Prospective analysis of hydrogel spacer for patients with prostate cancer undergoing radiotherapy

OBJECTIVE: To report on the dosimetric benefits and late toxicity outcomes after injection of hydrogel spacer (HS) between the prostate and rectum for patients treated with prostate radiotherapy (RT). PATIENTS AND METHODS: In all, 76 patients with a clinical stage of T1-T3a prostate cancer underwent general anaesthesia for fiducial marker insertion plus injection of the HS into the perirectal space before intensity-modulated RT (IMRT) or volumetric-modulated arc RT (VMAT). HS safety, dosimetric benefits, and the immediate- to long-term effects of gastrointestinal (GI) toxicity were assessed. RESULTS: There were no postoperative complications reported. The mean (range) prostate size was 66.0 (25.0-187.0) mm.
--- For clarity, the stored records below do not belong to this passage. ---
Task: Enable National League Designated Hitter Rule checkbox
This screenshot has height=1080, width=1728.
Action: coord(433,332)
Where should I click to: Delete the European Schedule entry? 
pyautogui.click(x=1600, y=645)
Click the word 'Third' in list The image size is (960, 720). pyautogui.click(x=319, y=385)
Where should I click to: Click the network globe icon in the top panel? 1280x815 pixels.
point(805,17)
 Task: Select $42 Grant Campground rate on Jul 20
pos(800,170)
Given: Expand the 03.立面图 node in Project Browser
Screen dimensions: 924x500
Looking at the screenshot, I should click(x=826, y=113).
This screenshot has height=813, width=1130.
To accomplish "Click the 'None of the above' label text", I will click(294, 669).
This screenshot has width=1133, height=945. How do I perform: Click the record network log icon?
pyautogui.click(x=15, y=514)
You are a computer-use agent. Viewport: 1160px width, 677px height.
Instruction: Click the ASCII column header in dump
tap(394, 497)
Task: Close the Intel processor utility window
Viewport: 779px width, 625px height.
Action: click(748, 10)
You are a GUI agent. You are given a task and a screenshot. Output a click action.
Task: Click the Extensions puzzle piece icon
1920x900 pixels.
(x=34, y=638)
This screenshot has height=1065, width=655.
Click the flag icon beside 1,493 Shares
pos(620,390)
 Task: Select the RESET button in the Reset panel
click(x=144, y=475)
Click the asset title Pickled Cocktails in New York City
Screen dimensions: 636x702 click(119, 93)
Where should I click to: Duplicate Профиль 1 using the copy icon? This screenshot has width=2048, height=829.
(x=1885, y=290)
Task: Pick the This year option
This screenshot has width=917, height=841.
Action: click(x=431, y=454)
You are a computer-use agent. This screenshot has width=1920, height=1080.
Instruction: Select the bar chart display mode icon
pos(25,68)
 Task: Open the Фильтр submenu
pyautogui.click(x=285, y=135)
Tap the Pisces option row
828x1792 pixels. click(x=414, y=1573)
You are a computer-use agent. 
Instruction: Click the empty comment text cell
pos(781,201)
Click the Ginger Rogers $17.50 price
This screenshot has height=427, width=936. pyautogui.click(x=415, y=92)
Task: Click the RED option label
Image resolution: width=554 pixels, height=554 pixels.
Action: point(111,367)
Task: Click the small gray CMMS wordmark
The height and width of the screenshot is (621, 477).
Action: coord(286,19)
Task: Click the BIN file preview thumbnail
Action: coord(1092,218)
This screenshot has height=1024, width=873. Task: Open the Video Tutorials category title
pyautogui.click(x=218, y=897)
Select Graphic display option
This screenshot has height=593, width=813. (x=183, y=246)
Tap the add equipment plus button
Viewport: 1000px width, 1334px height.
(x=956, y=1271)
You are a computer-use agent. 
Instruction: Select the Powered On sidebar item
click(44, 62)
Rectal dose volume parameters were observed and the volume of rectum receiving 70 Gy (rV70 ), 75 Gy (rV75 ) and 78 Gy (rV78 ) was 7.8%, 3.6% and 0.4%, respectively. In all, 21% of patients (16/76) developed acute Grade 1 GI toxicities, but all were resolved completely by 3 months after treatment; whilst, 3% of patients (2/76) developed late Grade 1 GI toxicities. No patients had acute or late Grade ≥2 GI toxicities. CONCLUSION: Injection of HS resulted in a reduction of irradiated rectal dose volumes along with minimal GI toxicities, irrespective of prostate size.